__Problem to solve__
Since the copy must match the original, write out each record word for word, skipping only the pictures.

__Data items__
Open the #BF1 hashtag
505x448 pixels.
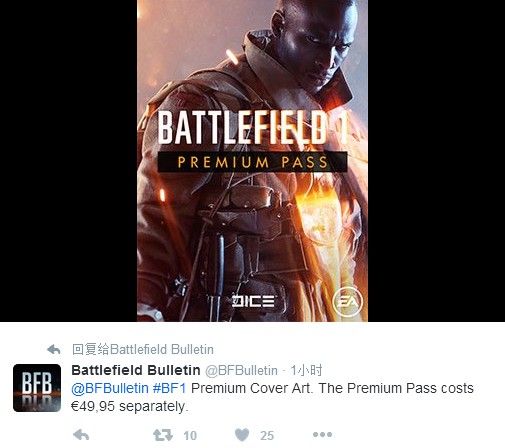click(x=169, y=388)
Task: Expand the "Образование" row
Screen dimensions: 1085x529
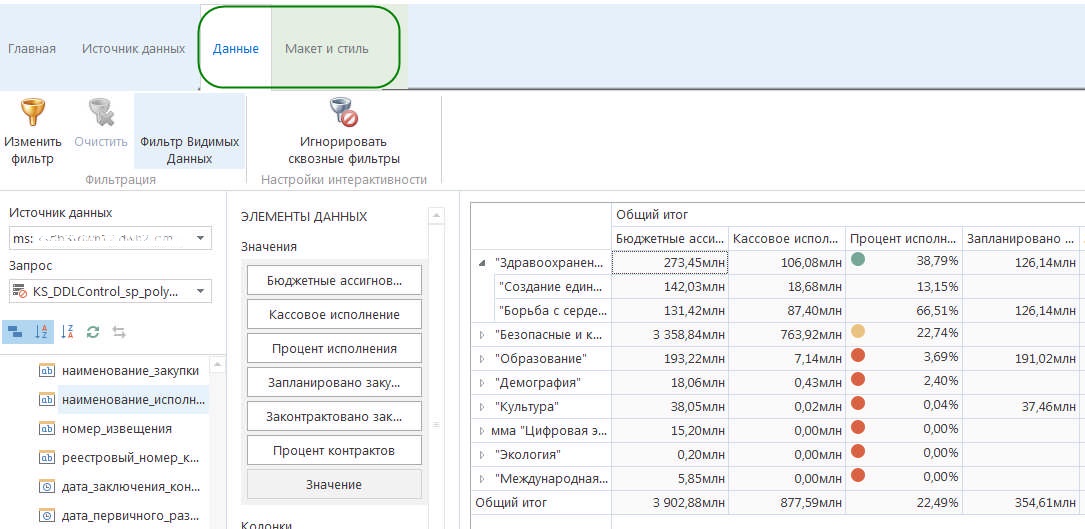Action: pos(482,358)
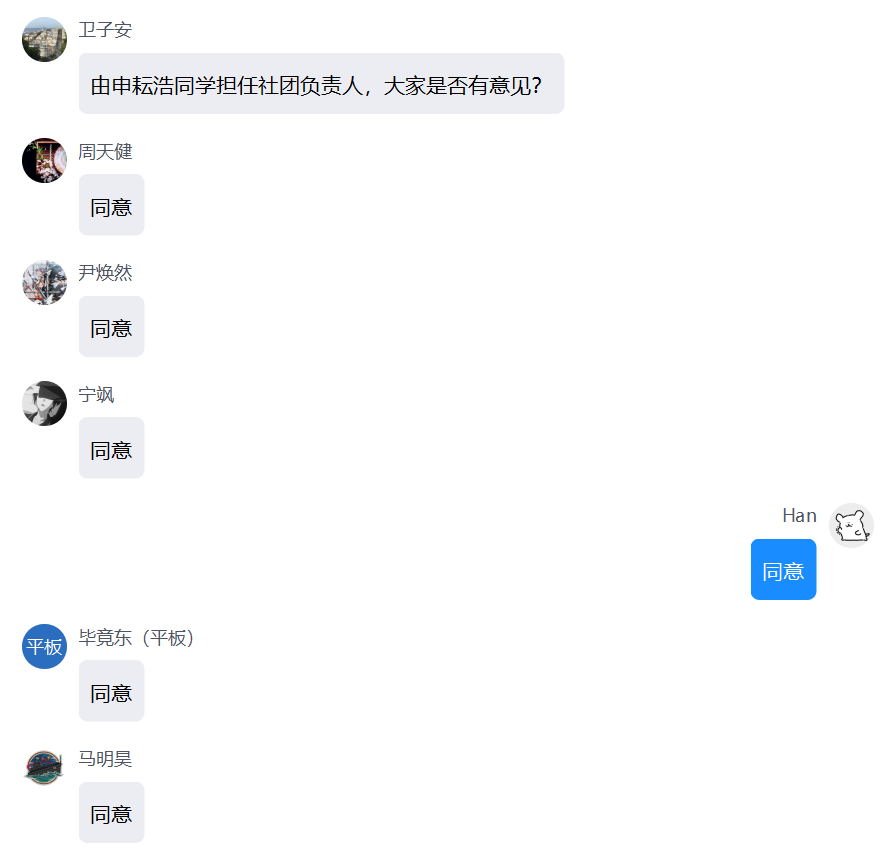Click the sender name 尹焕然
Viewport: 883px width, 858px height.
point(105,273)

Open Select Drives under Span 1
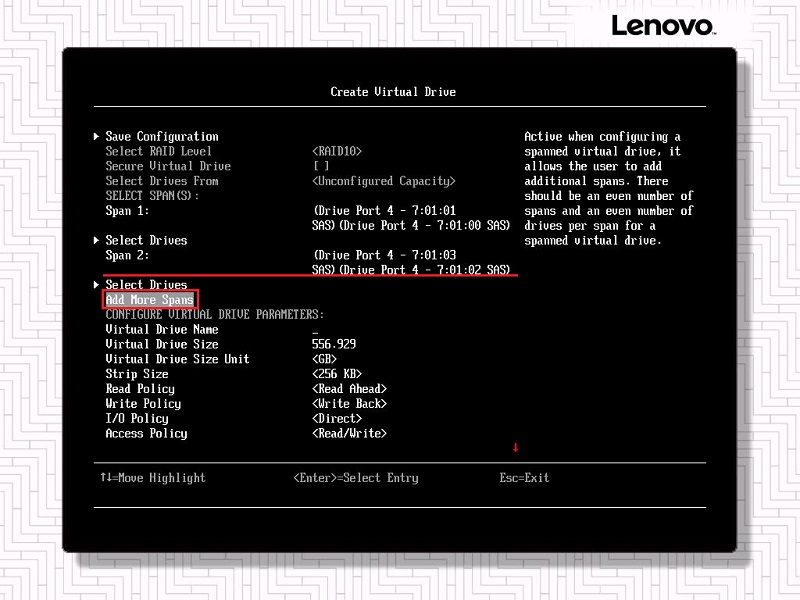coord(146,240)
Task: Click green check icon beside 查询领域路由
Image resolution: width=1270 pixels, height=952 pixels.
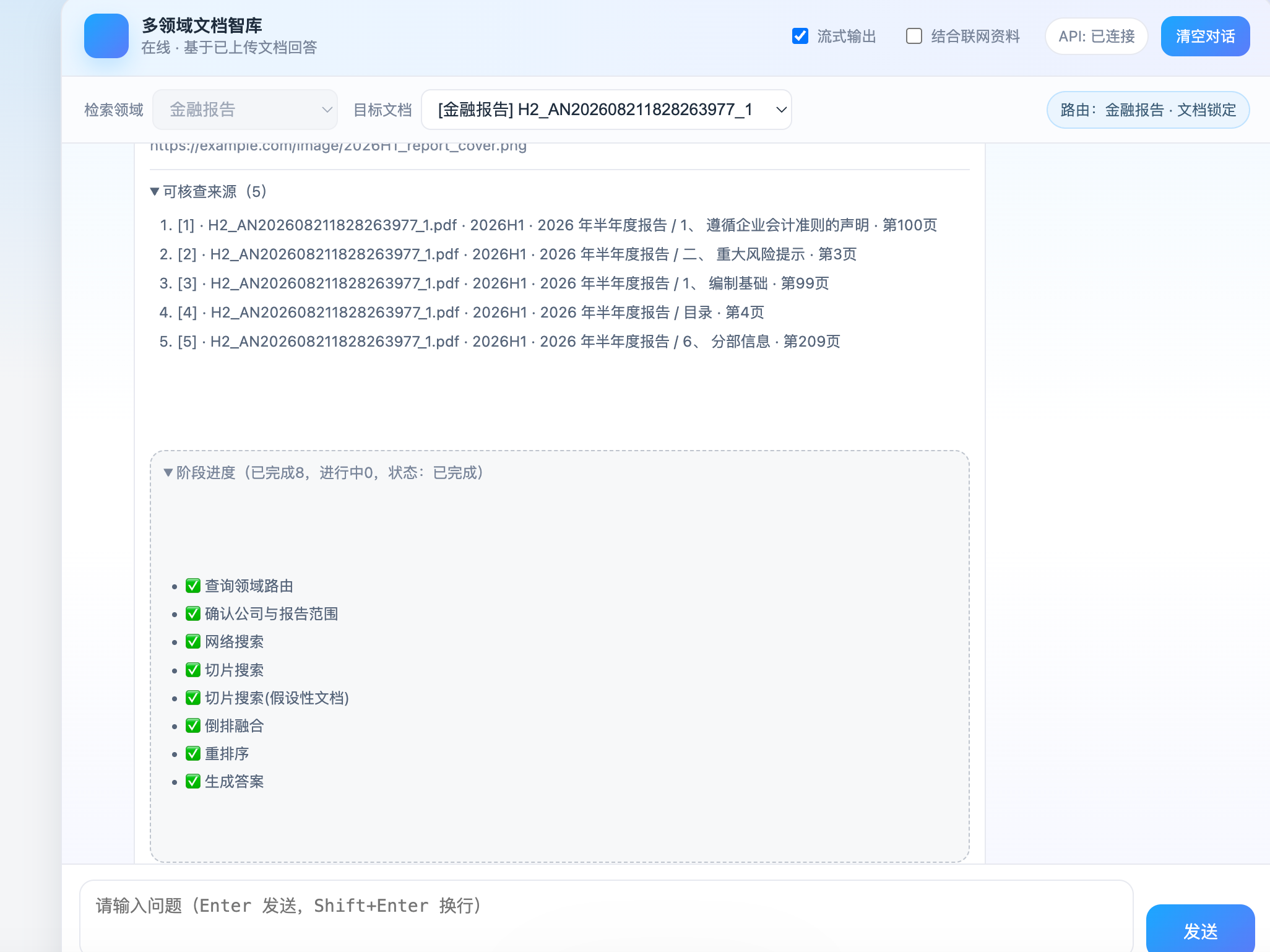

__Exercise response__
Open the #BF1 hashtag
505x448 pixels.
click(x=169, y=388)
Task: Expand the "Образование" row
Screen dimensions: 1085x529
Action: pos(482,358)
Click the sender name 尹焕然
Viewport: 883px width, 858px height.
point(105,273)

Open Select Drives under Span 1
coord(146,240)
Task: Click green check icon beside 查询领域路由
Image resolution: width=1270 pixels, height=952 pixels.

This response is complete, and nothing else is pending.